== AIM OF THE TASK ==
Produce a word-for-word copy of the data that follows, excluding images.
SUPPLIED DATA section start
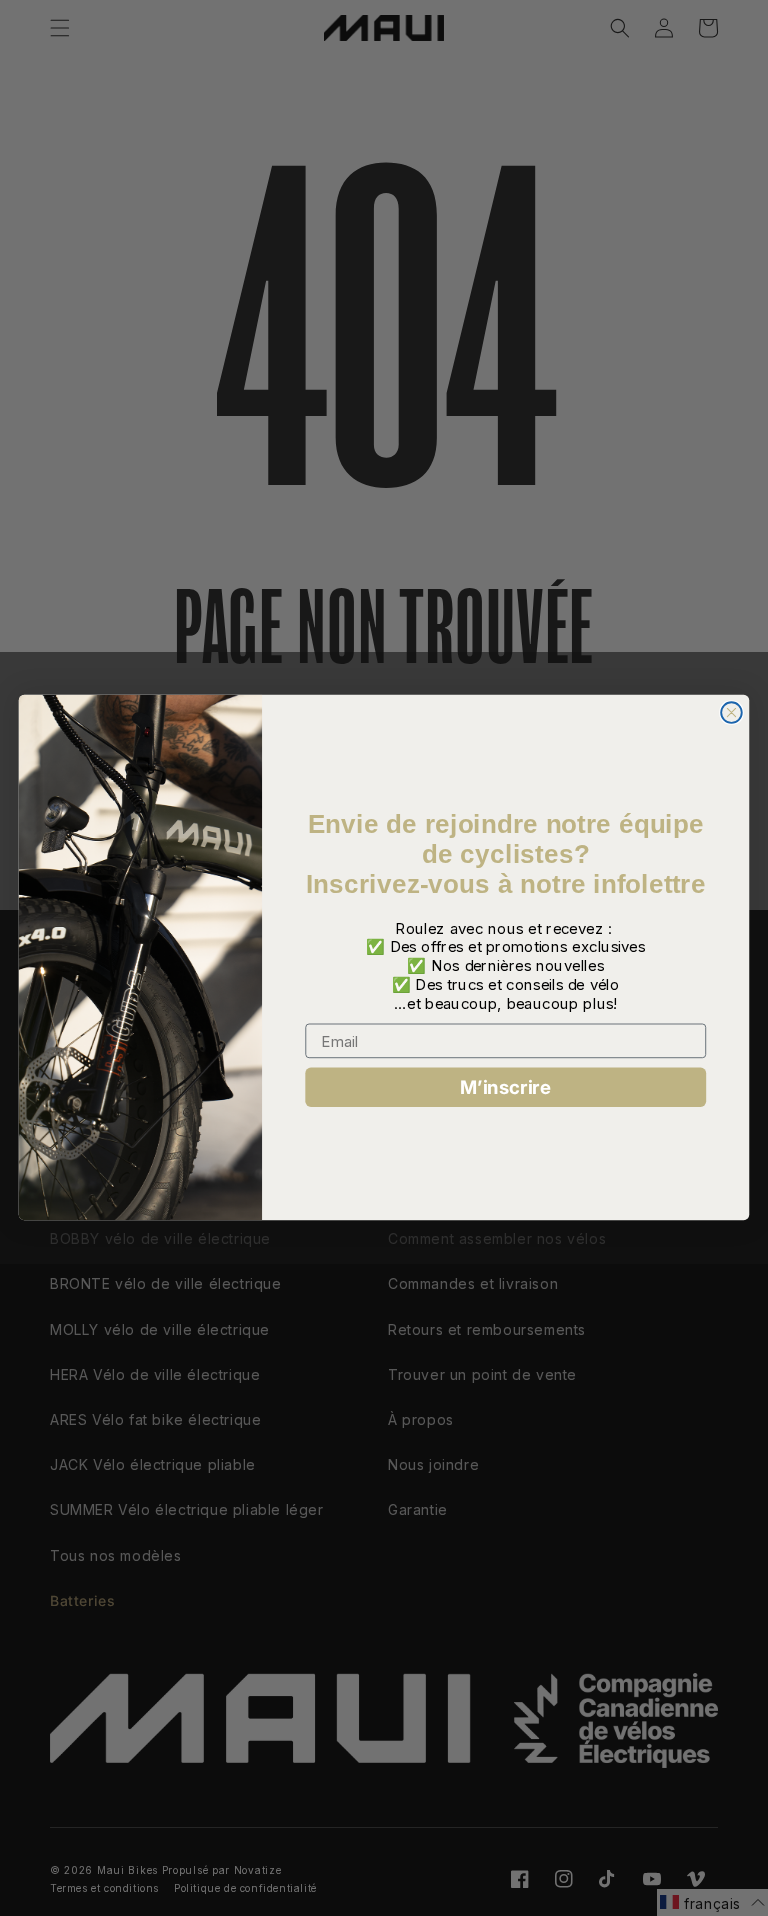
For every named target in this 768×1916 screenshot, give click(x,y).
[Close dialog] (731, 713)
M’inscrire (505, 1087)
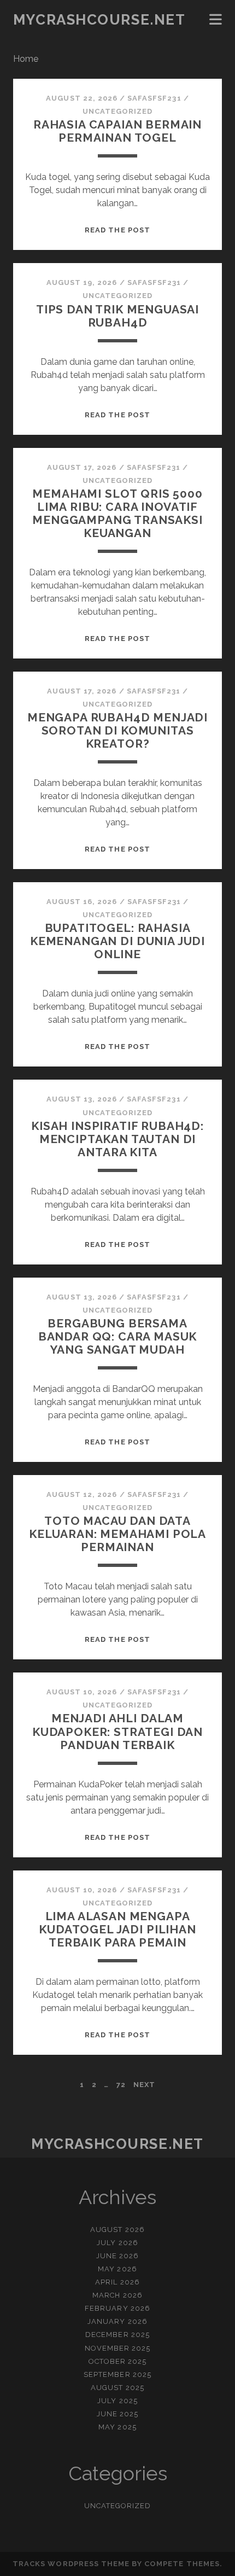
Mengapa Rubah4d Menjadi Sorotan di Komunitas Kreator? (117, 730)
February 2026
SUPPLIED DATA section end
== PROBLEM SOLUTION ==
For every named target in this 768×1916 screenshot, give click(x,y).
[Close dialog] (731, 713)
M’inscrire (505, 1087)
Mengapa Rubah4d Menjadi Sorotan di Komunitas Kreator? (117, 730)
February 2026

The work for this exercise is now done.